Monseigneur Giuseppe Germano Bernardini, Archevêque de Smyrne
(Itmir) en Turquie, a présenté son expérience de l'islam au Synode des
Évêques qui s'est tenu à Rome
Je vis depuis 42 ans en Turquie, un pays qui est
musulman à 99.9 %, et je suis Archevêque de
Smyrne (Asie Mineure) depuis 16 ans. Le sujet de
mon intervention est par conséquent évident: le problème
de l'islam en Europe, actuellement et dans le
proche avenir.
( ... ) Afin d'être bref et clair, je ferai tout d'abord
référence à trois cas qui, compte tenu de leur provenance,
ont, selon moi, réellement eu lieu.
1- Au cours d'une rencontre officielle sur le dialogue
islamique et chrétien, un personnage musulman
influent, s'adressant aux participants chrétiens, affirme
avec calme et sûreté: « Grâce à vos lois démocratiques,
nous vous envahirons: grâce à nos lois religieuses, nous vous dominerons
». Il faut y croire, car la « domination» a déjà commencé avec les pétrodollars,
utilisés non pas pour créer du travail dans les' pays pauvres d'Afrique du Nord ou du
Moyen-Orient, mais pour construire des mosquées et des centres culturels dans les
pays chrétiens de l'émigration islamique, y compris Rome, centre de la Chrétienté.
Comment ne pas voir dans tout cela, un programme d'expansion et de reconquête bien
précis?
2 - À l'occasion d'une autre rencontre entre islamiques et chrétiens, organisée
comme d'habitude par les chrétiens, un participant chrétien demanda publiquement
aux musulmans présents pour quelle raison ils n'organiseraient pas eux aussi, au moins
une fois, des rencontres de ce genre. L'irnrnanquable musulman influent présent,
répondit textuellement: « Pourquoi devrions-nous le faire? Vous n'avez rien à
nous apprendre et nous n'avons rien à apprendre ». Un dialogue entre sourds?
C'est un fait que des termes tels que « dialogue », « justice », « réciprocité », ou des
concepts tels que « droits de l'homme », « démocratie », ont pour les musulmans une
signification complètement différente par rapport à la nôtre. Mais, je crois que ceci est
désormais reconnu de tous.
3 - Dans un monastère catholique de Jérusalem il y avait - et peut-être y est-il
encore - un domestique arabe musulman. Une personne gentille et honnête, qui était
très appréciée par les religieux, mais le contraire n'était pas vrai. Un jour, avec un air
triste, il leur dit: « Nos chefs se sont réunis et ils ont décidé que tous les « infidèles
» doivent être assassinés, mais vous, n'ayez pas peur, car c'est moi qui vous
tuerai sans vous faire souffrir ».
Nous savons tous qu'il faut faire une distinction entre la minorité fanatique et violente
et la majorité tranquille et honnête, mais celle-ci, suite à un ordre donné au nom
d'Allah ou du Coran, marchera toujours unie et sans hésitation.

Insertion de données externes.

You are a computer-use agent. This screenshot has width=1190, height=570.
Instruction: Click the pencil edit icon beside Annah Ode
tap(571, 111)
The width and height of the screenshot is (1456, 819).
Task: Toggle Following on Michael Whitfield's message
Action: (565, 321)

D'ailleurs, l'histoire nous apprend que les minorités décidées, parviennent
toujours à s'imposer aux majorités silencieuses et renonciatrices.
Il serait ingénu de sous-estimer ou, pire encore, de sourire de ces trois exemples
que j'ai indiqués; il me semble qu'il faudrait réfléchir sérieusement sur leur dramatique
enseignement.
Mon attitude n'est pas pessimiste, malgré les apparences. Le chrétien ne peut pas
être pessimiste, car le Christ est ressuscité et vivant; Il est Dieu, à la différence de tout
autre prophète ou considéré comme tel. La victoire finale sera du Christ, mais les
temps de Dieu peuvent être longs, et normalement ils le sont. Il est patient et Il attend
la conversion des pécheurs: entre-temps, Il invite toutefois l'Église à s'organiser et à
travailler pour accélérer la venue de son Royaume.
Je conclus avec une exhortation qui m'a été suggérée par l'expérience: que l'on ne
concède jamais aux musulmans une église catholique pour leur culte; ce serait
pour eux la preuve la plus certaine de notre apostasie.